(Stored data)
──────

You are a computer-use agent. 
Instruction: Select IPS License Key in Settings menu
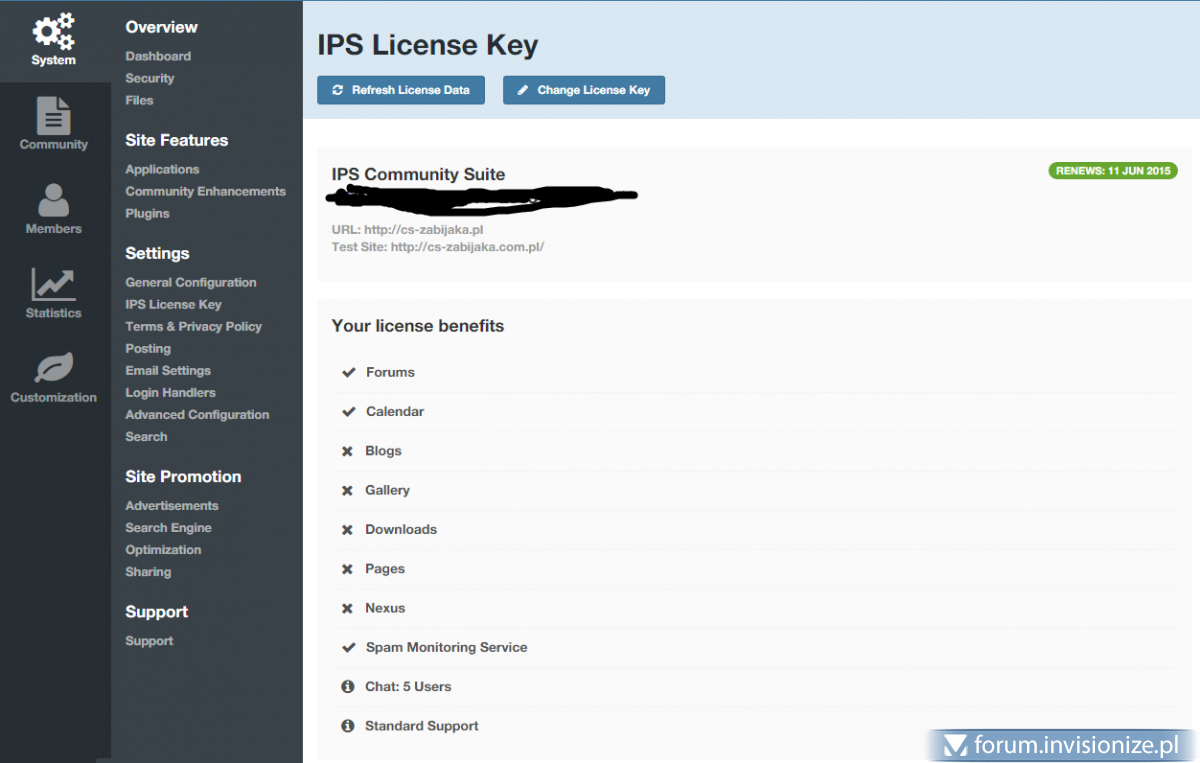click(173, 304)
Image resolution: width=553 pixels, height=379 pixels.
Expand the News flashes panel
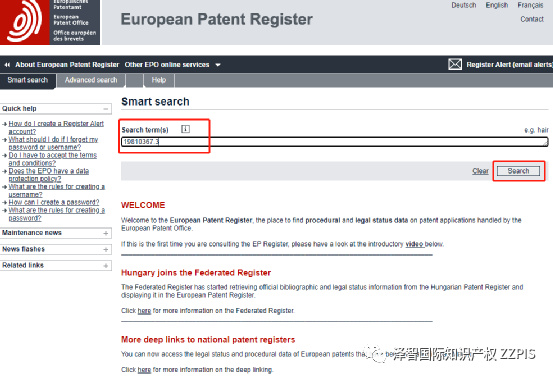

──────

_What is needed_
Leave the images behind and write out every entry exactly.

_Output_
You are a computer-use agent. 
Instruction: Select IPS License Key in Settings menu
click(173, 304)
Image resolution: width=553 pixels, height=379 pixels.
Expand the News flashes panel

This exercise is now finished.